Which of the lines below hold the word "computer"? Pull each of them out.

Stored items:

..............................

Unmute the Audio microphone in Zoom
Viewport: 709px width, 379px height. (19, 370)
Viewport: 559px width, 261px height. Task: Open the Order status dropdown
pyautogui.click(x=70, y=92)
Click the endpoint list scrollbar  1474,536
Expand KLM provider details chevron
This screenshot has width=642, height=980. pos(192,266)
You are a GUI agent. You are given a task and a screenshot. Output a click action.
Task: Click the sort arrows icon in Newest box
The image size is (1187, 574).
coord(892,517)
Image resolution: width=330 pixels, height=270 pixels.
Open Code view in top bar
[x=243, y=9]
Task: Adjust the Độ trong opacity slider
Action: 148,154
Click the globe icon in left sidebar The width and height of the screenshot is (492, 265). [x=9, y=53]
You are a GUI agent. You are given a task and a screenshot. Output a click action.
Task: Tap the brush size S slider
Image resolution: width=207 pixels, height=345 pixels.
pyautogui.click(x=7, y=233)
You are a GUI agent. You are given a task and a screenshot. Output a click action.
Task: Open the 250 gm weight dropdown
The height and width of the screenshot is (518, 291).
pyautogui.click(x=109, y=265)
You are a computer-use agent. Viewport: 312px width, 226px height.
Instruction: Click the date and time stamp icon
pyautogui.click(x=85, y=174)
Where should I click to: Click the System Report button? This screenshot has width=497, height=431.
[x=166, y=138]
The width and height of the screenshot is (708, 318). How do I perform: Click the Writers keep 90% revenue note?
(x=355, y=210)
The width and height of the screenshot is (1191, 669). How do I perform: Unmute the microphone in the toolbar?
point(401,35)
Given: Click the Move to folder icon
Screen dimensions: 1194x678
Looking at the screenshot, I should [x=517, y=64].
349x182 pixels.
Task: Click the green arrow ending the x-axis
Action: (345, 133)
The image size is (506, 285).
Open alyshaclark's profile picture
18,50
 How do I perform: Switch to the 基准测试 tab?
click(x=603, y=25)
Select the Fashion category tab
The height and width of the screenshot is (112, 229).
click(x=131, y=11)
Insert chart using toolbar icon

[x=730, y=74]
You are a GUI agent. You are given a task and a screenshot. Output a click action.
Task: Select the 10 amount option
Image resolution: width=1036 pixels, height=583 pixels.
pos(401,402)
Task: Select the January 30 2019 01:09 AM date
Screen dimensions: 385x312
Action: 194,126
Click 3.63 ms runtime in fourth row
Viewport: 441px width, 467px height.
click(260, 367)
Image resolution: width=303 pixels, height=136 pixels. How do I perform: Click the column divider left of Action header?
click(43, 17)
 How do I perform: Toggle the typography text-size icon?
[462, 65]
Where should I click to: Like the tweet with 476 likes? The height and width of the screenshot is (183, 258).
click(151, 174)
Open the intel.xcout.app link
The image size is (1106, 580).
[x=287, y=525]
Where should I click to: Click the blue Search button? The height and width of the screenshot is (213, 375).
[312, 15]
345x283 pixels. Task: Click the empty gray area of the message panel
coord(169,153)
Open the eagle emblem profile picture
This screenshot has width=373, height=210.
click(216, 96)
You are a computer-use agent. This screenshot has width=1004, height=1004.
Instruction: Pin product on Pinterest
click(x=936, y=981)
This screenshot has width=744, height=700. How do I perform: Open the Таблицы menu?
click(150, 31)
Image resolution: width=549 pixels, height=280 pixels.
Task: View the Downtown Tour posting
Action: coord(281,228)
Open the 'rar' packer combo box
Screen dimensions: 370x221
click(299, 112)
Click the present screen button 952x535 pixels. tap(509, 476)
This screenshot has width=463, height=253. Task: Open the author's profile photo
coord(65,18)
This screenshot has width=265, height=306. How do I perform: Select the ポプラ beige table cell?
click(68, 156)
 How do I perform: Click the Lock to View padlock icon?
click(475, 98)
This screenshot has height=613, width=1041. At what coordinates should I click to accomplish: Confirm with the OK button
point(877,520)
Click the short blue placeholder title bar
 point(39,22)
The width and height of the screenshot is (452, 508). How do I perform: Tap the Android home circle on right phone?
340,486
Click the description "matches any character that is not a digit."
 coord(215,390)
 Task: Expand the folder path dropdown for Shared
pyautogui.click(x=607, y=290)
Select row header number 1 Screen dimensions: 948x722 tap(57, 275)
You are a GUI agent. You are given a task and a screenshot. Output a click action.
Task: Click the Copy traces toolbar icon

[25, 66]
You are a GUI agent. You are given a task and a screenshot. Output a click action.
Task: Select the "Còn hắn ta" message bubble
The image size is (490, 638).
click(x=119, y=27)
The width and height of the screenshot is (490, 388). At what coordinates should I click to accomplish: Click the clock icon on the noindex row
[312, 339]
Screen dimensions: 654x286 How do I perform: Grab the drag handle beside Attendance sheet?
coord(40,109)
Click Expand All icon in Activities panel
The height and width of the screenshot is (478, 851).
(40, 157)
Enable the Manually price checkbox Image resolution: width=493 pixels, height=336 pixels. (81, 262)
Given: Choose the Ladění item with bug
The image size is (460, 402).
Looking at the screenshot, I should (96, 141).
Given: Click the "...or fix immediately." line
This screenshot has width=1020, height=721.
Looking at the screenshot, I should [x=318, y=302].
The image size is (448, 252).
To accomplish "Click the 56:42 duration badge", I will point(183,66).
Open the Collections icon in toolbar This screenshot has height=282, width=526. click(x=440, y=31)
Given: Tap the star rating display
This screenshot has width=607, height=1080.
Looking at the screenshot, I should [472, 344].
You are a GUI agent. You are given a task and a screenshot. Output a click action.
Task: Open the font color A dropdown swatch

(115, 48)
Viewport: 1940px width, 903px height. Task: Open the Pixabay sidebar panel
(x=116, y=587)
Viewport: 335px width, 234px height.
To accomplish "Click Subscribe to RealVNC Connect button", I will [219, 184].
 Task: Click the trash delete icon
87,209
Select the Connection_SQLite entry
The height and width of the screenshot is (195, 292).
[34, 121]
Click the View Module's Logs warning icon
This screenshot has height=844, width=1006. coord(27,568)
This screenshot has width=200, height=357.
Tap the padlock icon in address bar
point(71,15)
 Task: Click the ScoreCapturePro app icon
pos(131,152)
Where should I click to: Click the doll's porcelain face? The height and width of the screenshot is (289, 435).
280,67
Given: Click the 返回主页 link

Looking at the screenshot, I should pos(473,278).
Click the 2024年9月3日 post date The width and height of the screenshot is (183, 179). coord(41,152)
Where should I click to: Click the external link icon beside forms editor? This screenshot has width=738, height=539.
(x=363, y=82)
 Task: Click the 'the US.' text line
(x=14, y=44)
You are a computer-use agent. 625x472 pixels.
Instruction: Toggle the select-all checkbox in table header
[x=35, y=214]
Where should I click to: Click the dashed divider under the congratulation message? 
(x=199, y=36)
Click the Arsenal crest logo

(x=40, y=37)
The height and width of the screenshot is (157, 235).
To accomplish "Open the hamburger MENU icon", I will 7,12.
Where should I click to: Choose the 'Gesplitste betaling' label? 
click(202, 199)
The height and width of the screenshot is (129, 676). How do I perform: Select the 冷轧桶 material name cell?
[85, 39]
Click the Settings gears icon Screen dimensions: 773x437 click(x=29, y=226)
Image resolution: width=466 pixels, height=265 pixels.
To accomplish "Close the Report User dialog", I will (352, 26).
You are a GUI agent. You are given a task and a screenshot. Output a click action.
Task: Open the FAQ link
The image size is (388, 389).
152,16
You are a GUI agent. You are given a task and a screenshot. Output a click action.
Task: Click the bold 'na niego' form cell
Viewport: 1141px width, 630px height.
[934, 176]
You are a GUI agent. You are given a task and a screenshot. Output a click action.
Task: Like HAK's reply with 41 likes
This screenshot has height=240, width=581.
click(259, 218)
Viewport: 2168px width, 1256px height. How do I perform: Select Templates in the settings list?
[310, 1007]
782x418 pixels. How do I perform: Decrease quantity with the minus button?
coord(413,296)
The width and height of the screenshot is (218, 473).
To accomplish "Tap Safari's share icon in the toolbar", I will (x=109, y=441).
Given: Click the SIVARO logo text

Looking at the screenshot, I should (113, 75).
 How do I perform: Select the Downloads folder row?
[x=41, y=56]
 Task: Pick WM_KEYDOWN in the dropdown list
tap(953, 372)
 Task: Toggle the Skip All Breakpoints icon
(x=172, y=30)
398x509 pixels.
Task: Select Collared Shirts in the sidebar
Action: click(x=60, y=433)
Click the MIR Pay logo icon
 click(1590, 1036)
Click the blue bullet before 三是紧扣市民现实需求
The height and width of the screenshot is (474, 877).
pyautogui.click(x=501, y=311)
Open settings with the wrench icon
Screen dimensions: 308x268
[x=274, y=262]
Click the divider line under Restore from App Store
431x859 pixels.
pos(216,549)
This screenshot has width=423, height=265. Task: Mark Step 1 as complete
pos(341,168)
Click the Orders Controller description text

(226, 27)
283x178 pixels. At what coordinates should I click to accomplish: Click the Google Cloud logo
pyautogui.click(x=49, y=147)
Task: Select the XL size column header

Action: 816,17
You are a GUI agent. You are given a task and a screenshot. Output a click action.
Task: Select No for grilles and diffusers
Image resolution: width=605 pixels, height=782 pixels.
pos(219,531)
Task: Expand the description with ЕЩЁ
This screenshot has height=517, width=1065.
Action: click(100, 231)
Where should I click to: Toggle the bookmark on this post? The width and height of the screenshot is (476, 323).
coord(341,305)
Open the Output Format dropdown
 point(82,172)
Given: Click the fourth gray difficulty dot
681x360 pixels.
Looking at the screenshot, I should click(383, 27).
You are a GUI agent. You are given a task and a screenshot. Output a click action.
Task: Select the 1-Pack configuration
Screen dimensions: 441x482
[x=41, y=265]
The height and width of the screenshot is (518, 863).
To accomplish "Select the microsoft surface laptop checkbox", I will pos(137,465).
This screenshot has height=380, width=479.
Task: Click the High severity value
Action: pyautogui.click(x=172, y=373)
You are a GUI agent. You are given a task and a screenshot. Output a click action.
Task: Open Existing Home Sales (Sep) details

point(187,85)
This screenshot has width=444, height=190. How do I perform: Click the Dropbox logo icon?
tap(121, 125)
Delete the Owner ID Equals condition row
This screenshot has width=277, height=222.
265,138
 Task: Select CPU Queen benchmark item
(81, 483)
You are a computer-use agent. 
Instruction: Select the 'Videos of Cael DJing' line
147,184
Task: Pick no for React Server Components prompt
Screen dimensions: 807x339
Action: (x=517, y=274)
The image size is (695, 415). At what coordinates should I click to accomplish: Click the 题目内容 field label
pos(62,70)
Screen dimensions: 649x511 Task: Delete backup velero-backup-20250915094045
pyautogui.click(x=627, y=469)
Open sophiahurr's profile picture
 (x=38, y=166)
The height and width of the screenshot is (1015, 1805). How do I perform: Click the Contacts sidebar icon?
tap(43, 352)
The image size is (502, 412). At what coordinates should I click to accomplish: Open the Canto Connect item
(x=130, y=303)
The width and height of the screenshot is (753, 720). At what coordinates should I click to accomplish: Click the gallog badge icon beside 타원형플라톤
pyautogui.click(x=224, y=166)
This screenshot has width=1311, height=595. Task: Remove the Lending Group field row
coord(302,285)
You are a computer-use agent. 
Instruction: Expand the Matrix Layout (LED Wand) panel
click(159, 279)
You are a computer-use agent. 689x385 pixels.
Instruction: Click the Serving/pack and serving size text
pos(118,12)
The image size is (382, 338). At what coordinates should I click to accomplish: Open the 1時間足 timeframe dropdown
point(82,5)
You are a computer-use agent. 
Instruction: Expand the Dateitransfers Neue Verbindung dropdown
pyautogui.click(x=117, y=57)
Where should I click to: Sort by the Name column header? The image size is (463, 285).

..............................

Expected answer:
You are a computer-use agent. Viewport: 312px width, 226px height.
You are a computer-use agent. This screenshot has width=1004, height=1004.
You are a computer-use agent. 625x472 pixels.
You are a computer-use agent. 
You are a computer-use agent. 
You are a computer-use agent. 689x385 pixels.
You are a computer-use agent. 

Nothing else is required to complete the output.